The planned exercises, which Russia would direct, provoked Morocco to send 50,000 troops to the border before western elites convinced the Algerians to scrap the plan.
The Algerians, for their part, are playing a very cool hand with the West, with the move to buy Italian arms, especially in that it will make it harder for the EU and US to impose sanctions on them.
Recently, In October, more than a dozen US lawmakers called for sanctions against Algeria over its continuing military trading with Russia.
That did not sway Algeria from planning joint military exercise with Russian armed forces for two weeks in November, the largest since the two countries established close relations during the Soviet period.
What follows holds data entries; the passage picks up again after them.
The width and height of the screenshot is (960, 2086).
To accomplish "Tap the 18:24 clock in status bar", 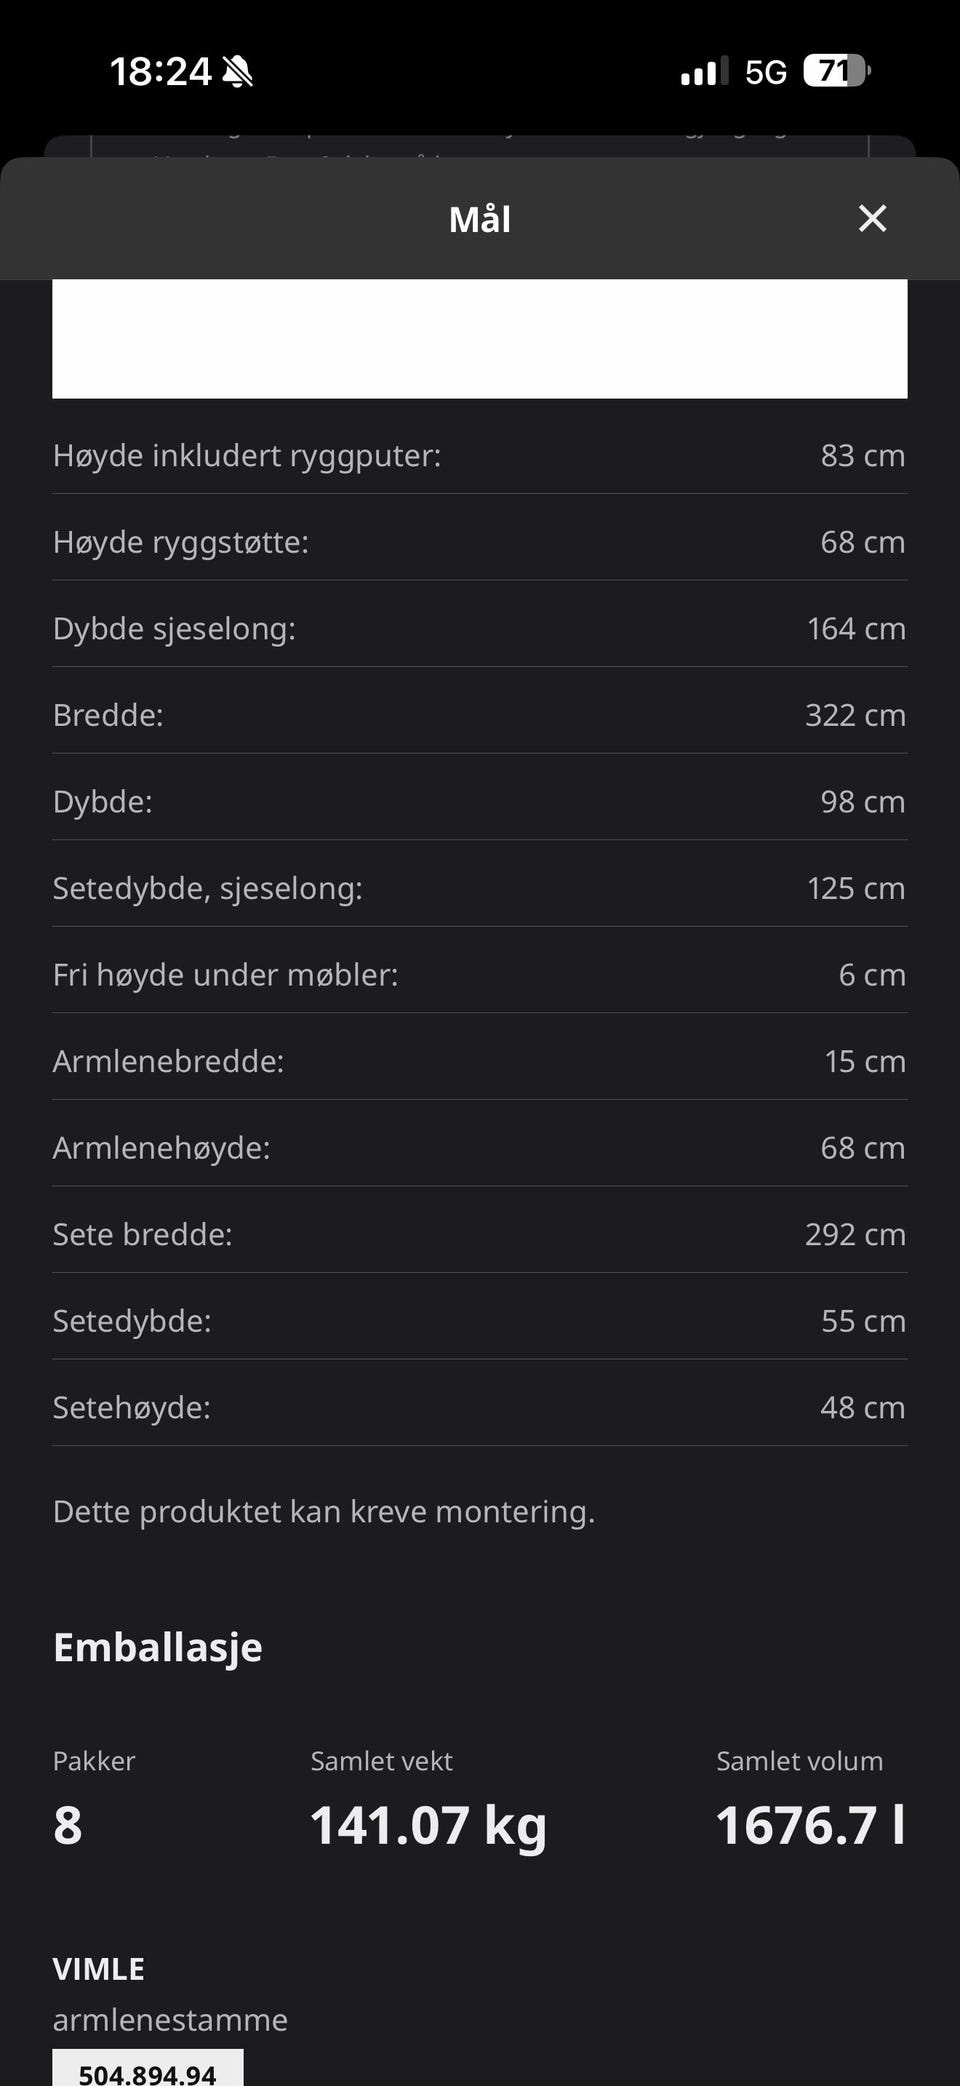I will coord(160,72).
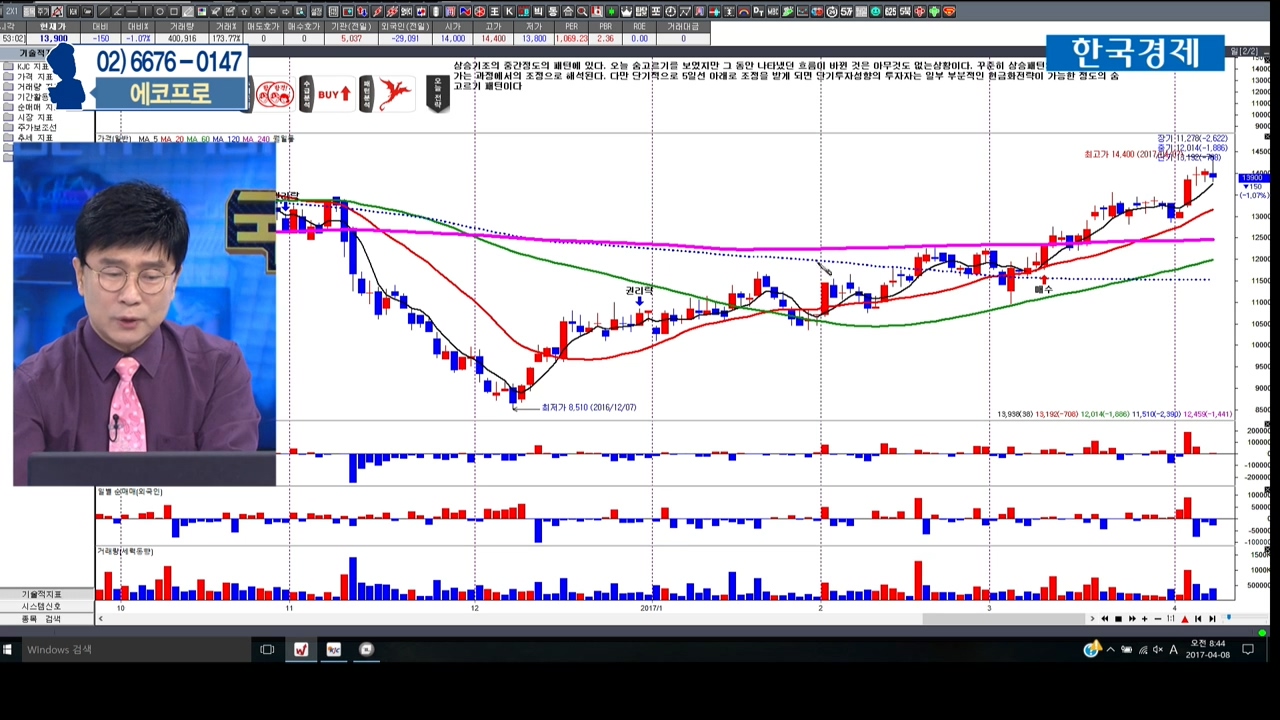Click the red dragon pattern icon
Screen dimensions: 1280x720
point(394,94)
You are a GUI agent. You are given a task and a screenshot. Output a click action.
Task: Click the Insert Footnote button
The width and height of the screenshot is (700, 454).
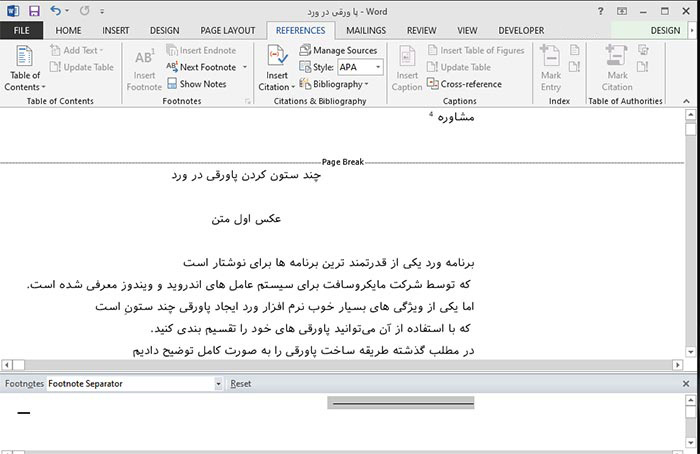click(x=144, y=70)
Zine Ghebouli, an Algeria analyst and postgraduate scholar at the University of Glasgow, said: “Given the role of the Algerian armed forces and geopolitical and regional situations, defence procurement – more than ever – is now seen as a priority.”
While the war in Ukraine has complicated Algeria’s relationship with Russia, the ensuing price increase of gas and oil has “significantly boosted the revenues” of Algiers, Ghebouli told Middle East Eye.
“This now allows more manoeuvring room for additional spending that was not possible before,” he said.
Algeria continues to benefit significantly from Russia’s stand-off with the West. The country’s oil and gas earnings are up more than 70 percent, reaching $21.5bn in the first five months of 2022, compared to $12.6bn in the same period last year.
Flush with cash, Algerian authorities have proposed to increase defence spending from $10bn in 2022 to $23 billion in 2023, a 130 percent increase.
But Algeria may find it difficult to wean itself off its Russian military habit, experts predict.
“Despite the efforts of Algerian authorities to drift away from the Russian defence industry, it may be hard to receive the same preferential treatment as Algerians enjoyed with Russians,” said Ghebouli.